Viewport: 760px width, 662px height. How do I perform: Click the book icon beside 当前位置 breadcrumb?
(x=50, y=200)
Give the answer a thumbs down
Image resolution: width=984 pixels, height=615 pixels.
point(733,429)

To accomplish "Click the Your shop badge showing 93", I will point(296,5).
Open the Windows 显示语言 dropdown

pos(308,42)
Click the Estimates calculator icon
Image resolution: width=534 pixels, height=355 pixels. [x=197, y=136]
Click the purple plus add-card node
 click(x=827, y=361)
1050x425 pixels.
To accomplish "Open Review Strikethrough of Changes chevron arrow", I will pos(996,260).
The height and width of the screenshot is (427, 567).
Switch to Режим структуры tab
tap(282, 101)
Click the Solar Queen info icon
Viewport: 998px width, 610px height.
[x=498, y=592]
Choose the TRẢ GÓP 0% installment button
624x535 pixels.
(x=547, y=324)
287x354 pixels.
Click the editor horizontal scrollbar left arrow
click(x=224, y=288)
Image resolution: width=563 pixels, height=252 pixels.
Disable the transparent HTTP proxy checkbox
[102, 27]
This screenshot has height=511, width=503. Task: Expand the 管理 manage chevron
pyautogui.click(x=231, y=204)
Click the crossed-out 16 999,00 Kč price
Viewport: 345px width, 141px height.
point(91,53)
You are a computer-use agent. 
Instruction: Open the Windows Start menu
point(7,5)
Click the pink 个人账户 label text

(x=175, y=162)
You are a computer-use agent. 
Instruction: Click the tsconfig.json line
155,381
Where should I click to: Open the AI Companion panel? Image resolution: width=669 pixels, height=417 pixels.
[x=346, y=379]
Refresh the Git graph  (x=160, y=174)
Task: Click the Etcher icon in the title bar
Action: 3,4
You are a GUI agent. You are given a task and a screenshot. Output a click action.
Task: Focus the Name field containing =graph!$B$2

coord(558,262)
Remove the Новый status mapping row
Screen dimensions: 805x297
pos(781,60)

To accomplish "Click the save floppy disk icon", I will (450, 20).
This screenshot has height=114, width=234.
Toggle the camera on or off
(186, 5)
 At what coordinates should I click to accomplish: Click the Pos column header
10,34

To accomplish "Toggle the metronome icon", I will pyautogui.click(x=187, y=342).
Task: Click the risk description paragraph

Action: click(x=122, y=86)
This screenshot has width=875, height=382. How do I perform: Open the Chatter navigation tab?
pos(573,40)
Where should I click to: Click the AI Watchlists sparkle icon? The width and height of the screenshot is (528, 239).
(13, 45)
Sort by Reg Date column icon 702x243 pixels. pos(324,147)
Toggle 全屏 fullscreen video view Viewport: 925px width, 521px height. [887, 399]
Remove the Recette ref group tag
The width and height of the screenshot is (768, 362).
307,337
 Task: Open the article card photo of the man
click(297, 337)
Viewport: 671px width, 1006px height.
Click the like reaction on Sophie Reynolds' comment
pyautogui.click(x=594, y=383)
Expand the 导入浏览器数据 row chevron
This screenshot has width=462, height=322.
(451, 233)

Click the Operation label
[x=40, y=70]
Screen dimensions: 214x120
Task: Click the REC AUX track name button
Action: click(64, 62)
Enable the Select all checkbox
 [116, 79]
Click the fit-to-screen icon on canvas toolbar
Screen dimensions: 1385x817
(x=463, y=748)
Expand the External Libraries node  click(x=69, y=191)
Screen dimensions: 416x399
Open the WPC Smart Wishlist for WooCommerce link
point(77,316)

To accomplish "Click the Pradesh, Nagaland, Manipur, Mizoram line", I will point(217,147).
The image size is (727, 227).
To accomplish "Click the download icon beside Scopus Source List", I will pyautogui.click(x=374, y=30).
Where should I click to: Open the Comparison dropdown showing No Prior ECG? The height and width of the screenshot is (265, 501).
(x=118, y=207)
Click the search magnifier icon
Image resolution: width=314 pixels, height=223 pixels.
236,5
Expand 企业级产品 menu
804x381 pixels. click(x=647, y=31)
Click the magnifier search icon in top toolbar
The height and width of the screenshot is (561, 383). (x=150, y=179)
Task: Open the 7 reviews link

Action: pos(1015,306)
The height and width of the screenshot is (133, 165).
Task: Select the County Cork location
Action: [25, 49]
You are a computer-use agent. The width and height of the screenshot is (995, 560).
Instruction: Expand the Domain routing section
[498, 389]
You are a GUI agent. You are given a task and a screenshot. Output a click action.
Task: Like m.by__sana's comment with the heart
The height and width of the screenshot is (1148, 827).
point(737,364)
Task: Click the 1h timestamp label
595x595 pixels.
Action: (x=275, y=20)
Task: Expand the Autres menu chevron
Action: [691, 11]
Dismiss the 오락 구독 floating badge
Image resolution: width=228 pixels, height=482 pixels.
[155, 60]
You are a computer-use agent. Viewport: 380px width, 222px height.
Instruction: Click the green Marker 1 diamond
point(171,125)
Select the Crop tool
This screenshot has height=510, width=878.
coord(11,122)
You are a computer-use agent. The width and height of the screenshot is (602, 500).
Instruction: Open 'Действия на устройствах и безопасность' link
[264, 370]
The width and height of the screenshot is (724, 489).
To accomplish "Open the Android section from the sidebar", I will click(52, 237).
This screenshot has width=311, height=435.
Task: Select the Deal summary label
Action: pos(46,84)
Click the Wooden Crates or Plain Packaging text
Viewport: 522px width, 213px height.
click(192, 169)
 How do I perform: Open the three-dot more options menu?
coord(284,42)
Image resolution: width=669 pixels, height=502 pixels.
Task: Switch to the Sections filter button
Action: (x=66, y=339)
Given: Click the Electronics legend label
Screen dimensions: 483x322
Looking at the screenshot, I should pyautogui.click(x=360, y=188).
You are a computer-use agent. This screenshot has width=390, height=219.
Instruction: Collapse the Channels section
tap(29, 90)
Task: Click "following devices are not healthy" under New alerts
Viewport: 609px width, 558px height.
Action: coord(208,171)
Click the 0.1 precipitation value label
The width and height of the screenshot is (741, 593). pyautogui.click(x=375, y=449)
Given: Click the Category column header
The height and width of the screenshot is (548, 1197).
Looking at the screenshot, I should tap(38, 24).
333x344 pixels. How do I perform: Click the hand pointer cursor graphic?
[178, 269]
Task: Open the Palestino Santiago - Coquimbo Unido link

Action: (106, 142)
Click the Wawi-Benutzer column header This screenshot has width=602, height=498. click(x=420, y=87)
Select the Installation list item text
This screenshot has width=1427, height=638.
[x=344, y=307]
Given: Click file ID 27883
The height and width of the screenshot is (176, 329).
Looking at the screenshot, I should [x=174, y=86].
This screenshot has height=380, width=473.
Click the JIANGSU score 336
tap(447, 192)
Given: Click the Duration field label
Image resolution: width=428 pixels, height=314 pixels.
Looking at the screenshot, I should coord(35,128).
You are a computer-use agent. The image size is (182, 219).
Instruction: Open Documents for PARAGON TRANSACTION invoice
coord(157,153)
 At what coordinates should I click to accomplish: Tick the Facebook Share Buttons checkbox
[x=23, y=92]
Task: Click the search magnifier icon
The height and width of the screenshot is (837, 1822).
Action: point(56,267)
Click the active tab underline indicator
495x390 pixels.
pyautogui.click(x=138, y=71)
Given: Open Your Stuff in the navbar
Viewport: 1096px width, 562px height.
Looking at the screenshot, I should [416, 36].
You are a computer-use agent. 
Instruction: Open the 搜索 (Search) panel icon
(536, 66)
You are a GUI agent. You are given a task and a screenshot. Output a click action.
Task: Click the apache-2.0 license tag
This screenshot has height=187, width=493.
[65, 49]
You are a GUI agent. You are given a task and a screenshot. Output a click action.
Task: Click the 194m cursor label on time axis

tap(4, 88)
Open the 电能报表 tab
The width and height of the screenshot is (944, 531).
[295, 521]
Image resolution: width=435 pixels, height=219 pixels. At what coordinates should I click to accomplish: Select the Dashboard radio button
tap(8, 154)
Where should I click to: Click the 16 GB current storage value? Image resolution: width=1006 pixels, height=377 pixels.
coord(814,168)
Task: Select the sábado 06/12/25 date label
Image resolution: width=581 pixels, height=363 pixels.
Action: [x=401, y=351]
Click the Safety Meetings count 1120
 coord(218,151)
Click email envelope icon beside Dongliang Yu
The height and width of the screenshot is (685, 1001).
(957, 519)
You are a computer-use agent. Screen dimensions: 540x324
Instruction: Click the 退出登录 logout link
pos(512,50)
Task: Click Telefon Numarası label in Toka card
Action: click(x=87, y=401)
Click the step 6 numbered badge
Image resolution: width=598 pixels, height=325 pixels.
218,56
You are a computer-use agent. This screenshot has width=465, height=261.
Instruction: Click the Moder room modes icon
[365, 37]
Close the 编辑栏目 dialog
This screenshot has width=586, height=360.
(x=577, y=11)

--

WHAT TO WORK ON
Search the data for the word "size" and copy each line where it appears.

RESPONSE FOR THIS EXERCISE
The image size is (727, 227).
You are a computer-use agent. The image size is (182, 219).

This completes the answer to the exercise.